By Robin Brooks
The pioneering archaeology work of Ben Marwick, data science fellow and member of the eScience Institute Steering Committee, has resulted in several high-profile publications and garnered lots of media attention. His paper “Human occupation of northern Australia by 65,000 years ago” was published in Nature, and “sets a new minimum age for the arrival of humans in Australia”. This paper is covered in more depth on UW Today, where you can also find a video on the research.
Marwick is an advocate of open and reproducible science; he also co-authored of two recent pieces in The Conversation: “Buried tools and pigments tell a new history of humans in Australia for 65,000 years” and “Here’s the three-pronged approach we’re using in our own research to tackle the reproducibility issue”.
Additional press can be found in The New York Times, CBS News, ABC News (Australia), Science, Smithsonian magazine, Hakai magazine, and Silicon Republic.
I sent Marwick a few questions by email on the process his team used to develop the research. (This content has been lightly edited for length and clarity.)
Brooks: Did you find support for your reproducibility principles in working with the Nature team?
Marwick: Yes, we all agreed that it was a priority to work in a way that made it easy for us to reproduce our own work. We knew this would be a big and complex project, so we took steps to be sure we could trust our results. It wasn’t easy because although everyone valued the principles, we had different levels of familiarity with reproducible research in our team. So it added a little more time and effort to ensure our work was as reproducible as possible. However, we strongly feel that this investment in reproducibility was worth it. It’s a fundamental principle of good science that other researchers should be able to find enough information in our publication to reproduce what they see in that publication.
Brooks: Could you describe some of the benefits of making archaeological research reproducible?
Marwick: Working in a big group, it’s important to be organised with storing data, and keeping track of different versions. Without a strategy for these simple tasks, chaos and confusion can take over. This can lead to errors in the analysis. The principles and tools of reproducible research helped us a lot to stay organised and efficient in our work.
Our results are relevant to major issues in human evolution, so it’s important that we are certain of the correctness of our analysis. By writing code using the R programming language to analyze our data, we created a detailed record of all the decisions made during the analysis. This makes it easy for us to look back over our work and double-check our assumptions. Without the code to document our analyses, we would likely forget many of the decisions we made, making it hard to verify them. This could result in mistakes or bad choices going undiscovered and affecting our results.
Another advantage of using code is that we can re-run our analyses very easily. We just run the code and the computer regenerates the output. This is very different from what most other archaeologists are doing, which is laboriously pointing-and-clicking in Excel and other spreadsheet-type programs. Re-running the analysis is important for investigating the consequences of the decisions we make during the data analysis. If we had worked entirely in Excel, it would have been very difficult to rerun our analysis, so we probably would not have bothered to explore alternatives beyond the first result. But because we used code, we could easily check how our decisions affected our analysis.

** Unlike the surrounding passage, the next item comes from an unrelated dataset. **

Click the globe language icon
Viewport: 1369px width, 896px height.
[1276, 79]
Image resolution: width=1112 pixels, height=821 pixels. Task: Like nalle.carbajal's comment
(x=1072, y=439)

Beyond the benefits to our group, we also see benefits to other archaeologists, and to science generally. For archaeologists, they can look deeply into our work and verify for themselves that we’ve made good choices in our analysis. They can take our data and code and re-analyse themselves using different assumptions to see if our findings are robust. None of this is possible in the traditional way that archaeologists publish short papers to announce their findings, there simply isn’t enough detail. But because we made a commitment to work reproducibly, other archaeologists have a chance to really check for themselves that we’ve got reliable results.
Another benefit is that other archaeologists can easily take our data and combine it with their own to perform new analyses. They can also take our code and use it with their data, to explore new methods. Our commitment to sharing our research materials speeds the impact that our work has on the field. It makes it easier for other researchers to use our results.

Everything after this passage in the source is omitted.